Policy. ObamaCare: “Every state is going to have a health exchange in 2014.” Back in the HCR debacle, ObamaCare proponents called for “health insurance exchanges.” I shortened that to “health exchange,” since that’s what they are. Somehow a single payer advocate’s polemic emerges as official jargon. “Romney said he wants to make the nation’s health-care system more like a consumer market, likening it to the tire, automobile and air-filter markets that he said keep costs down and quality up.” Rep. Patrick McHenry (R-N.C.): “Clearly, the Supreme Court overturning Obamacare is the best thing for the country, but it’s an open question what’s better for November’s election.” Petrostate: “In 2011, the United States registered the largest increase in oil production of any country outside of OPEC.”

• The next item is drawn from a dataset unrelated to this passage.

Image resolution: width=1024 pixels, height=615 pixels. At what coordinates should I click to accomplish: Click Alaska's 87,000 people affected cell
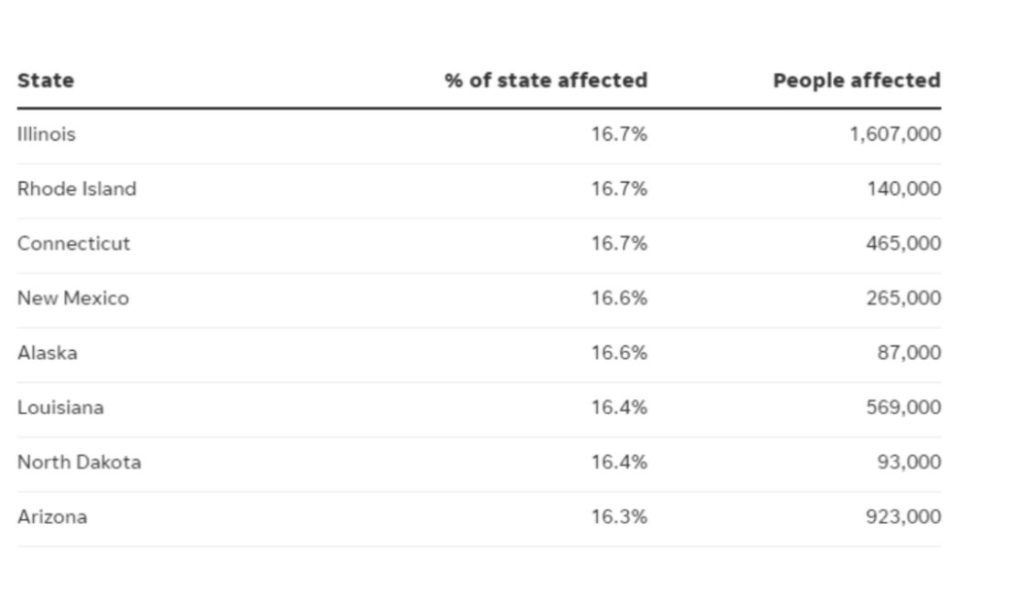tap(909, 353)

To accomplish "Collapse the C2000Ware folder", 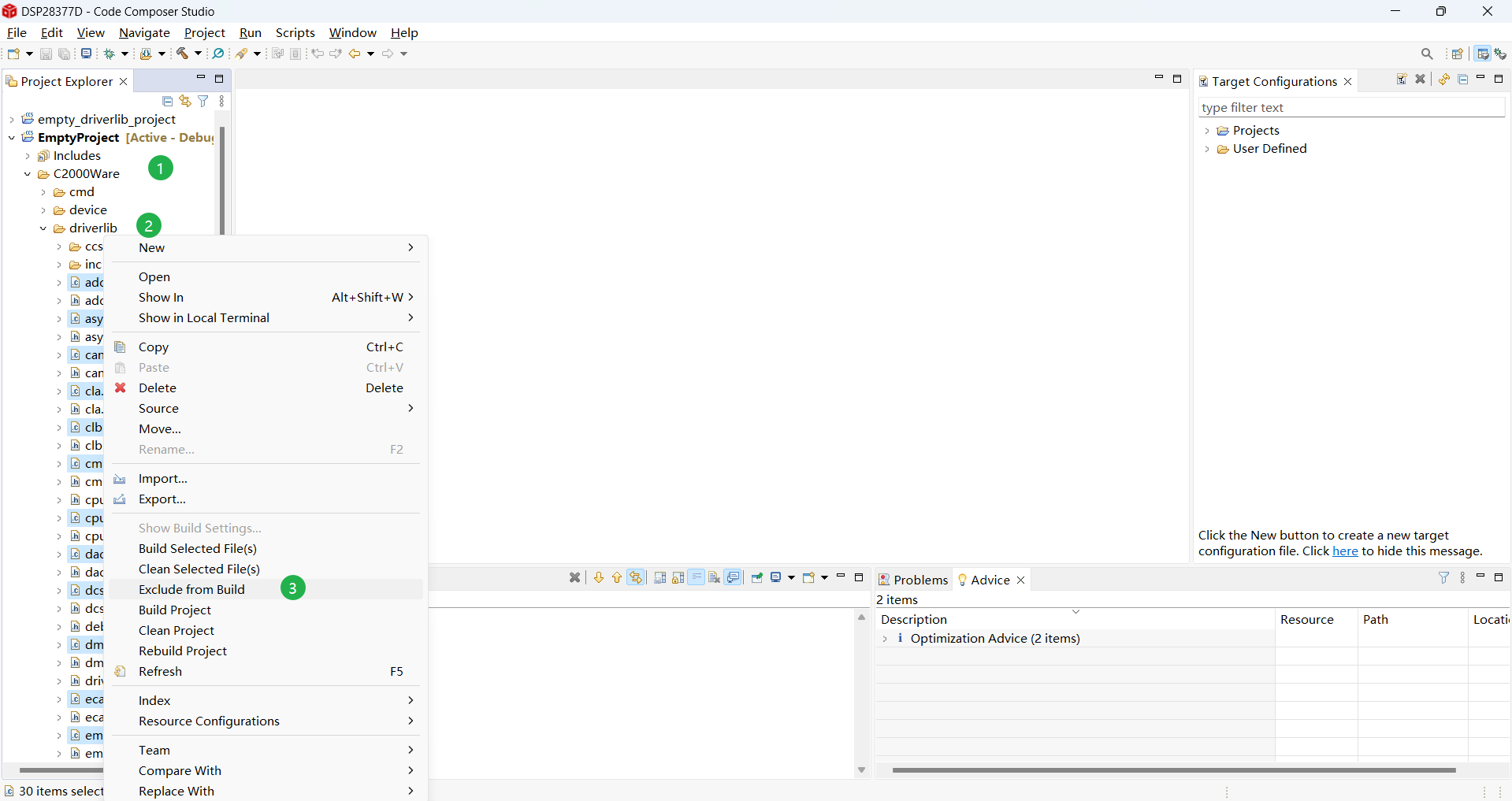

Jawbs. “To save money, families are increasingly choosing cremation over burial…. Others are forgoing memorial services for simple graveside ceremonies. Rather than flowers or donations to a charity, 15 to 20 families a year now ask that newspaper obituaries include a plea for contributions toward funeral expenses.” “Privately, senior Obama advisers say they are no longer expecting much economic improvement before the election.” Yglesias: “But liberal inattention to monetary policy is baffling. If liberals can’t get monetary policy right, they can’t fix the economy and if they can’t fix the economy, the rest of their agenda will go down with it.”

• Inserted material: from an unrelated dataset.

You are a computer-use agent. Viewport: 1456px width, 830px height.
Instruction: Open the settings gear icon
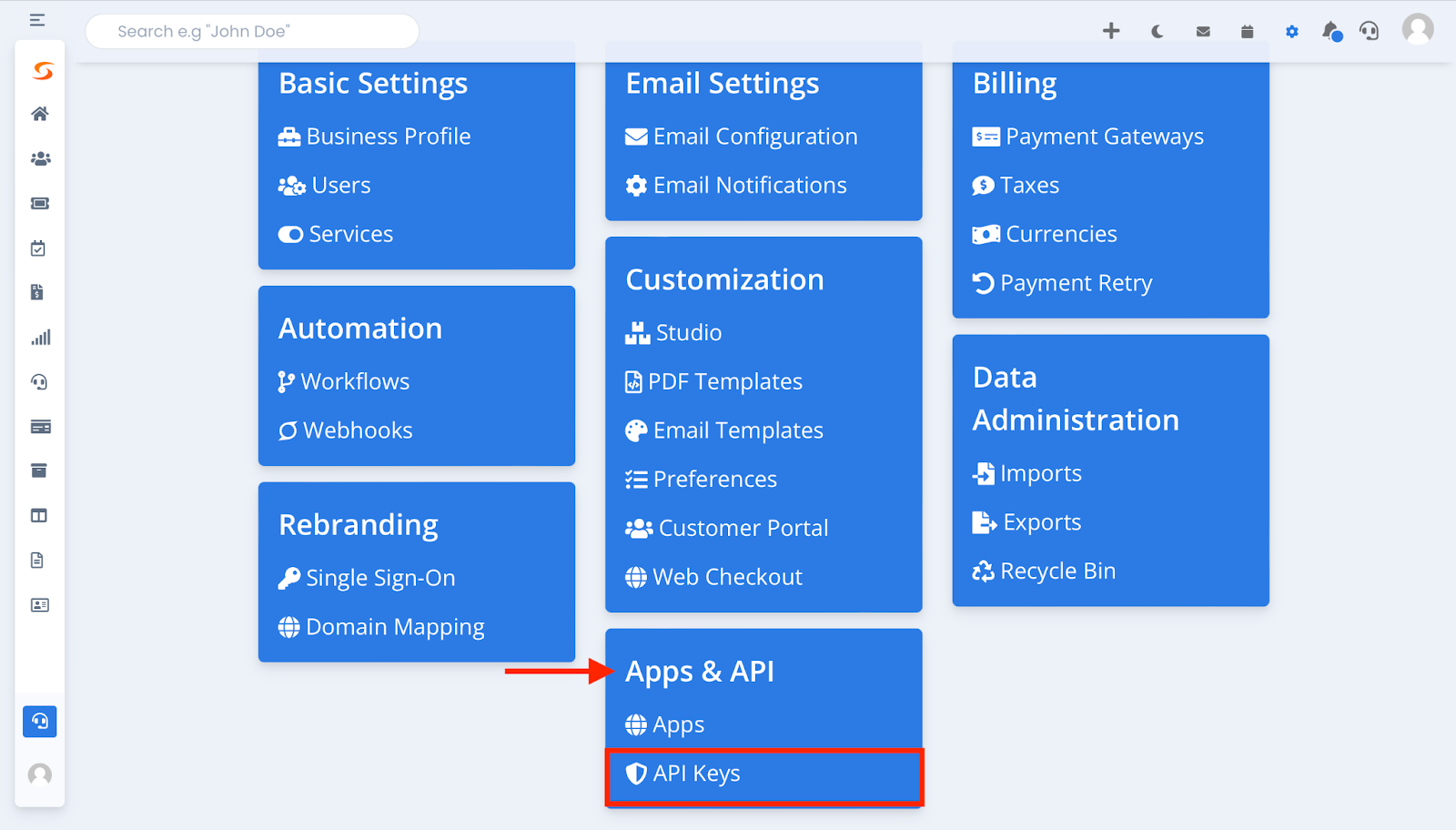pyautogui.click(x=1291, y=30)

The trail. “The AFL-CIO has launched an ‘unprecedented’ campaign to register 500,000 new union voters in the key states of PA, FL, OH, MI, WI and NV [The goal] is to raise union member turnout from 70 percent to 75 percent in November.” Too late for the recall.

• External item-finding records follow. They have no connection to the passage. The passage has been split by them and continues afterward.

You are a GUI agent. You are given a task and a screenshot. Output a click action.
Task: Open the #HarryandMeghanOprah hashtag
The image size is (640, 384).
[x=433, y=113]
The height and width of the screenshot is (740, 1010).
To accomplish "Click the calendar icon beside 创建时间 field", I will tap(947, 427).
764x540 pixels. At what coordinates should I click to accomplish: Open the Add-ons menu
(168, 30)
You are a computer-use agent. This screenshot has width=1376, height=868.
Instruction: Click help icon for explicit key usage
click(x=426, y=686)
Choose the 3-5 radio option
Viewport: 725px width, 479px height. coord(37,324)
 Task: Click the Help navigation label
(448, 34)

Greens. 17 day countdown to matching funds for Greens; handy map. Interview with Jill Stein; from May, but there are few enough. “TX Senate candidate David B. Collins ran on a two-part platform: ‘making our planet habitable for 7 billion humans,’ and ‘making our nation live up to the challenge of its founders, with liberty and justice for all not mere words mumbled by school children who know better.’” Compare messasging with libertarians below.

Libertarian Party. “TX Senate candidate John J. Myers, of Dallas, whose campaign motto is ‘end the wars, end corporate welfare, live as you see fit.’”

Romney. “Mr Romney’s staff turned up the rock music to deafening levels, as they always do, [to] preventing reporters overhearing or recording comments to supporters that could prove embarrassing.” Same reason Obama campaign confiscates cell phones at fundraisers.

Obama. “We signed two trillion dollars in spending cuts into law,” Obama said. “Spending under my administration has grown more slowly than under any president in 60 years.” Will Warren Mosler please pick up the white courtesy phone?

* 87 days ’til the Democratic National Convention feasts in a Petit Trianon-styled soup kitchen on the floor of the Bank of America Stadium, Charlotte, NC. In cricket, 87 is 13 runs short of a century, hence unlucky.